Pennsylvania
Governor Tom Wolfe, after little more than a month in office, has apparently
confirmed that the Peter Principal (rising to your level of incompetence) is already
at work in his administration. Wolfe has chosen Former Maryland State Police
Chief Marcus Brown to head the Pennsylvania State Police.
Among the
reasons Wolf has picked Brown is his "commitment to diversity." I
cringe every time I hear a cop single this out as his “commitment.” Such was my
reaction when then New Jersey Governor James McGreevey named Joseph
Fuentes as his state police chief.
I was a newspaper
editor at the time, and this “cringe factor” prompted me to write the following
column for the Cape May County Herald, which garnered me an award from the 2003 IFPA (Independent Free Papers
of America) Conference.
I felt then as I do
now, i.e., when is someone going to explain to these “top-cops” what their job really is?
*
* *
You can have no oath registered in Heaven to destroy the
Government; while I shall have the most solemn one to preserve, protect, and
defend it.
—Abraham Lincoln, First Inaugural
Address, March 4, 1861.
During
my 22-plus year tenure with the Philadelphia Police Department, I became used
to the term, “sworn employees.”
You
see, there were two types of city worker: civilian and sworn. My dad was a
civilian employee; I and my brother, John, were sworn. That essentially meant
that John and I had raised our hands and sworn an oath to uphold the City
Charter, plus the state and federal constitutions.
The
pledge was short and to the point, similar in content to the one I took upon
entering the U.S. Air Force some years prior. I believe all U.S. police take an
equivalent oath.
As
a cop, I had sworn to protect the citizenry and their property. That was job
one, and in the end, the only job that mattered. So help me, God.
I
spent 19 of my 22 years as a supervisor, and I like to believe that I was a
much better commander at the end of my career than at the beginning, having
never stopped learning from my experiences with the public and from my charges.

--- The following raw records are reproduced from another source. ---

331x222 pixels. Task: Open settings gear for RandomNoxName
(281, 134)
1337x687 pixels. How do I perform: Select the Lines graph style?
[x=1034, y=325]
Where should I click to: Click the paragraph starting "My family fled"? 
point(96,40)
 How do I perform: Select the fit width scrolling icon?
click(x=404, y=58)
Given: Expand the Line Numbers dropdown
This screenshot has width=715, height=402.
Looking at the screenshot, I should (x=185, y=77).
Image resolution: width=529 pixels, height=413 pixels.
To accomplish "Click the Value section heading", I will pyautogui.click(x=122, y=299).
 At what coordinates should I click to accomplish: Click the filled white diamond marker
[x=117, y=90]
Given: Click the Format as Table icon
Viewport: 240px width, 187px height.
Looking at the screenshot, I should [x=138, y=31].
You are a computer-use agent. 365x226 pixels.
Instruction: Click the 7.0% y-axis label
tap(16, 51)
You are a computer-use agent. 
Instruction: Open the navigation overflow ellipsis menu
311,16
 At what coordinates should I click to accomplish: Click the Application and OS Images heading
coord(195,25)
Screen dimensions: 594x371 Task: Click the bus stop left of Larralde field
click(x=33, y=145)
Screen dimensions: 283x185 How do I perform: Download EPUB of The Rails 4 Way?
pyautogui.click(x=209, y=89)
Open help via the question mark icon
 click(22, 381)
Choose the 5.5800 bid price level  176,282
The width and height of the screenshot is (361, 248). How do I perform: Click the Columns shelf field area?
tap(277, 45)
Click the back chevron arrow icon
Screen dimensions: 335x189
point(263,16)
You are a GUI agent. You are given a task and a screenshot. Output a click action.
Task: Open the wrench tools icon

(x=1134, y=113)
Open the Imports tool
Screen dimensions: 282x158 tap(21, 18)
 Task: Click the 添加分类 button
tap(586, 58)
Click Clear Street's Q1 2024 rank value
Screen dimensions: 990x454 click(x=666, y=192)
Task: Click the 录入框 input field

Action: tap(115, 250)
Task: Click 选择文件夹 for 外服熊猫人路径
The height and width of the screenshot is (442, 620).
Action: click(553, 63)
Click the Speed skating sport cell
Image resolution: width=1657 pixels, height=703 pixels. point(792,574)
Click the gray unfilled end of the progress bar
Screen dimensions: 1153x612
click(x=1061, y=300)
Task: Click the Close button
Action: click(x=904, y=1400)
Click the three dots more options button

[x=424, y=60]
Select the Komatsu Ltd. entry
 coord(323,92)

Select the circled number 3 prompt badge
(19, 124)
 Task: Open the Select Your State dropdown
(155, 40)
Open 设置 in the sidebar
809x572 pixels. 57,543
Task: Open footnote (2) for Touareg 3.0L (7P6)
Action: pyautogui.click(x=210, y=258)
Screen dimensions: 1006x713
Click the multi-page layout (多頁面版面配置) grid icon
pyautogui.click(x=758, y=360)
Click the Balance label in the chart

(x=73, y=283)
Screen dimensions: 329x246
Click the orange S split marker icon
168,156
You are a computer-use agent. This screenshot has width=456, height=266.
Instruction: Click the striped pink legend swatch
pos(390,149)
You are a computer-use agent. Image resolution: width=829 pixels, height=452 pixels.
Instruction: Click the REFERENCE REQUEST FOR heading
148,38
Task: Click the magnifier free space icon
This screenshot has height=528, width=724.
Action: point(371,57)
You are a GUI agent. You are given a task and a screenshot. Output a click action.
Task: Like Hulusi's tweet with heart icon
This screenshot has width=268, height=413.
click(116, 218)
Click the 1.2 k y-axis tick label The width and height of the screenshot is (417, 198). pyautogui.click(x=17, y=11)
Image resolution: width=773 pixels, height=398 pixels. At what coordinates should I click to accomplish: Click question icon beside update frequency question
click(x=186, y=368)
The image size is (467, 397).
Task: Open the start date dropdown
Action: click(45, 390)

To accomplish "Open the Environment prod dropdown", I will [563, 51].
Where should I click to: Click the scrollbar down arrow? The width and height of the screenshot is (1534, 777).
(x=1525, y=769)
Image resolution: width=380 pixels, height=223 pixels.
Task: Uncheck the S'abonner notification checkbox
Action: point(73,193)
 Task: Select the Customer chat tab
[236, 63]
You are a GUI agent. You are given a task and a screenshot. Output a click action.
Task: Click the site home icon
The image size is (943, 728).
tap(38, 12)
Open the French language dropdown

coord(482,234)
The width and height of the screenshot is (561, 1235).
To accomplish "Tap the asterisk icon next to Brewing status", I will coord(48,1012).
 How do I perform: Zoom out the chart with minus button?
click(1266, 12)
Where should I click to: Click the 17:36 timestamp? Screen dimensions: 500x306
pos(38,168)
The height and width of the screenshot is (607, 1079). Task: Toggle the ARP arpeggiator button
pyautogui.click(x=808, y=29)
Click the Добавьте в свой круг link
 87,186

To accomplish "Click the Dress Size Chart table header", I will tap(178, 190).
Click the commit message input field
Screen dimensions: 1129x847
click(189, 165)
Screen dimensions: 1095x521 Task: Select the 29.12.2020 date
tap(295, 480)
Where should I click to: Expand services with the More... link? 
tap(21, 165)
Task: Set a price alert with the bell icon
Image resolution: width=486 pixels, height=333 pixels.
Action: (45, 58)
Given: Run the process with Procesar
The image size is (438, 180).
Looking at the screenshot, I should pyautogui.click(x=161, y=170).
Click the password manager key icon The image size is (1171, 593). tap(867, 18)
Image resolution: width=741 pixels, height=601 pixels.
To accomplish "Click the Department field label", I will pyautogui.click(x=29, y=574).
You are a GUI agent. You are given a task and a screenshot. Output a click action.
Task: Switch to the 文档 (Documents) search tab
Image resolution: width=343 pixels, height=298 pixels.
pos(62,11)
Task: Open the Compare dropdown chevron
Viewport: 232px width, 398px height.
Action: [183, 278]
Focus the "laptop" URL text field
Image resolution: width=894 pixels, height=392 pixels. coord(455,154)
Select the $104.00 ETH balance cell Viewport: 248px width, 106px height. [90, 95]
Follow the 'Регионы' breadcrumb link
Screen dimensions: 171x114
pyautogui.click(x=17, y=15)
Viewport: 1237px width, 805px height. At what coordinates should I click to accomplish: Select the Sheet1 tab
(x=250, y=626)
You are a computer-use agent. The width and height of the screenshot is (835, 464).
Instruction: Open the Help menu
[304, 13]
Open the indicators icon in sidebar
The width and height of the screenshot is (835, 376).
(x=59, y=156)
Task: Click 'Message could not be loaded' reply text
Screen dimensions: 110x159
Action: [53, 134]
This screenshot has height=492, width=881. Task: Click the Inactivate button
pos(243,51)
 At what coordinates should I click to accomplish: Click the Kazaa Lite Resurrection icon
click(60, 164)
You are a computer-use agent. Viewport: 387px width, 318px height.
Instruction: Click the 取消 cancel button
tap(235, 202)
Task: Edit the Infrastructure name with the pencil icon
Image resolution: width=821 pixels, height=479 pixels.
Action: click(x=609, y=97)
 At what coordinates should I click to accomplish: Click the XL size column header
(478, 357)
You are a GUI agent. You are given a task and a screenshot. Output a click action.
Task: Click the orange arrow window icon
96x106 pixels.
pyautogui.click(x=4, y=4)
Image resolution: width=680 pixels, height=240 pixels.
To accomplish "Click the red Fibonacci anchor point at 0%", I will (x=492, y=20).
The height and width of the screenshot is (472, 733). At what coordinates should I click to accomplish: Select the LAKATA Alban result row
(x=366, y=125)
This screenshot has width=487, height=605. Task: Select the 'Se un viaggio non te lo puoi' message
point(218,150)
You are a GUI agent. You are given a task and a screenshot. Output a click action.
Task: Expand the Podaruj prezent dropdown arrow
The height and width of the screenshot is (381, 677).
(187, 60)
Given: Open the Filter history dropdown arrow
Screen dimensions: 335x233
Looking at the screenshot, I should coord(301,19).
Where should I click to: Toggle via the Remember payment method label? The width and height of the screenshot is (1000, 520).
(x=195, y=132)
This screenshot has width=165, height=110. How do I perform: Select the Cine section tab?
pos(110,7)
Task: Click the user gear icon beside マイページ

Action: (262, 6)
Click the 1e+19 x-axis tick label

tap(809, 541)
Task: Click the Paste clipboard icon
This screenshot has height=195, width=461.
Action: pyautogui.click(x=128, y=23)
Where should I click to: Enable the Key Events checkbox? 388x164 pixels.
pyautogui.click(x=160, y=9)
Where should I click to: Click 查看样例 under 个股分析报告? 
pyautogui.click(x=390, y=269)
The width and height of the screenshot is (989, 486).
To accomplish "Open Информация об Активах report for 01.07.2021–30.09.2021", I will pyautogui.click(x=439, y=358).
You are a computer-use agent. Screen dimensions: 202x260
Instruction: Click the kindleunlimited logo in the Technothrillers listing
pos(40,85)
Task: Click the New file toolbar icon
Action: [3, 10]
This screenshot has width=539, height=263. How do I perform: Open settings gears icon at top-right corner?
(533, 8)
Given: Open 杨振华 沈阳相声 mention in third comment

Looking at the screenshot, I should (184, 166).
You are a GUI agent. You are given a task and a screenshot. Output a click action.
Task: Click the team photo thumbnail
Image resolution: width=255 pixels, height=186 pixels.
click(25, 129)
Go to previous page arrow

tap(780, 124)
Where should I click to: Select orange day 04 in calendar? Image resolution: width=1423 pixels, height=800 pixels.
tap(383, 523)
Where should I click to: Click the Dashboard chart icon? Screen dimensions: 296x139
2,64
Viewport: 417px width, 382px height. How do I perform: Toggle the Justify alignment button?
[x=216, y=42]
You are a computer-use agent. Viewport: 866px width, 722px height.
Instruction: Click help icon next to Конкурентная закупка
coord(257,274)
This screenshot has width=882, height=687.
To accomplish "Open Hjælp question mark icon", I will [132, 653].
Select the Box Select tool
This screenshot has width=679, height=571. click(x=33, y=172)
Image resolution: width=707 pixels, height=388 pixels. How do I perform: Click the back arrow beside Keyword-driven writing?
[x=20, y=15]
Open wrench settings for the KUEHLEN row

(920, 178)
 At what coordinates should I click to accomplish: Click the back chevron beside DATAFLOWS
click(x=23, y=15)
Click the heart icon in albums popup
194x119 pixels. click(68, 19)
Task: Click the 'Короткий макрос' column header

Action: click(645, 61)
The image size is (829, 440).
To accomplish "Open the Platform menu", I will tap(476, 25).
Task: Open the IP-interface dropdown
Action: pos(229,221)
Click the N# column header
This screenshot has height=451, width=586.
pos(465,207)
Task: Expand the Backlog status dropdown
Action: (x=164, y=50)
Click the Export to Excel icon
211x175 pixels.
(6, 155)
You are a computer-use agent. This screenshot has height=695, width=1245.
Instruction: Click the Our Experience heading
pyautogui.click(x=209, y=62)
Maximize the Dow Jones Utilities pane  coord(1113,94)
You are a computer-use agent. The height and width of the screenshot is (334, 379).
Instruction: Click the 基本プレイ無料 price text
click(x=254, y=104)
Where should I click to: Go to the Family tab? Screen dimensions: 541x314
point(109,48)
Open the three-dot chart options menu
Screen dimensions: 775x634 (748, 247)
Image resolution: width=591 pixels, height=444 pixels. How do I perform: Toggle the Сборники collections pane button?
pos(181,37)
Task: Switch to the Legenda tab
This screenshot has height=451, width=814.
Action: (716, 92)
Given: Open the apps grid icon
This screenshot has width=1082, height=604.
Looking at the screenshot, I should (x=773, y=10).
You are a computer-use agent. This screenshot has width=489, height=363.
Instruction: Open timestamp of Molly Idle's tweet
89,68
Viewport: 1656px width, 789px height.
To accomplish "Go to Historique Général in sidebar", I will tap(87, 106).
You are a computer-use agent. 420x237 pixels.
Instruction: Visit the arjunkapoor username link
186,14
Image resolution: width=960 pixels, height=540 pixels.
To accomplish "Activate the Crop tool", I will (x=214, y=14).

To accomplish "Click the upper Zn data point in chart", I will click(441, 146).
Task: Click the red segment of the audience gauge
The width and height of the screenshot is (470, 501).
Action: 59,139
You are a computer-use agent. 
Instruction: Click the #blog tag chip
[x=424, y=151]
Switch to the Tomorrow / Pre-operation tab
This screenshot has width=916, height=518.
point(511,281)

With age comes wisdom, whether you choose to accept it or not. I hope I
accepted much more than I rejected.
Your
job, I would advise new officers, is not that of an army of occupation, but
rather that of a palace guard. “This is not us against them,'” I was always
fond of pointing out.
Keeping
your sector quiet, meant that you
were keeping your assigned area of patrol safe.
It
is ironic, but by the time I was leaving to pursue another career in another
state, I was emotionally and morally content in my bearing and performance as a
peace officer, both with those whom I served and those whom I serviced.
And
I tried never to forget why I was there; never to forget that oath. It became
more meaningful with each passing month. The longer I was in the business, the
more I came to disdain the, “Sorry, not my job,” mentality that would
periodically emerge in some of our sworn colleagues—the oath too casually
shrugged aside.
But
of course, there were often political or extrinsic circumstances that changed
the landscape. We always hated that. It prevented us from doing our job — the
one we had sworn to do — protect the citizenry and their property.
Earlier
this month, New Jersey State Police got a new boss: Joseph Fuentes, a 35-year
veteran and a PhD. I know little about the man, but I hope he intends to do his
best to protect the citizenry and their property.
But
his first “pledge” upon being nominated causes me concern. Fuentes said he
would aggressively diversity the force through recruitment and training. He
considers it his priority.
Shouldn’t
his priority be (I hope you’re not getting tired of hearing this) to protect
the citizenry and their property? But no, here comes one of those political
circumstances that changes the landscape.
Fuentes
is Governor McGreevey’s third appointment to the post. The first was accused of
having mob affiliations. (Colorful term, that— mob. Makes me think of a Jimmy
Cagney movie.) The next one withdrew amid threats from the minority community,
worried about the latest catch-phrase: racial profiling.
McGreevy
was hurled into a corner. He had to appoint someone that the mob hated and the
minority community liked. He chose Fuentes, a Hispanic, to heal the wound that
racial profiling had ostensibly produced over the past years.
I
had literally hundred of officers under my supervision over my career: men,
women; black, white; young, old; Jew, Gentile;
irascible, friendly — you get the idea. I found good and bad in all
groups. That’s why I took (and take) pains not to judge a group, but an
individual.
One
of the best cops I ever knew was Russell , a veteran white Anglo Saxon
Protestant whose sector was heavily populated by émigrés from Puerto Rico. He
didn’t speak their language and had no particular ties to their culture. But
they loved him. He was always being invited to weddings and Christenings by the
people on his sector — the sector he kept as safe and quiet as he could.
Russell
simply did his job as best he could. You know, that job I’ve already mentioned
far too often. And the people who lived and worked on his sector knew it; felt
it.
I
sincerely hope that, political pressures notwithstanding, Joseph Fuentes's real
priority is having the New Jersey State Police do their job — the one they
swore to do — as best they can. The people who live and work in our state will
know it, and feel it.
So
help him, God.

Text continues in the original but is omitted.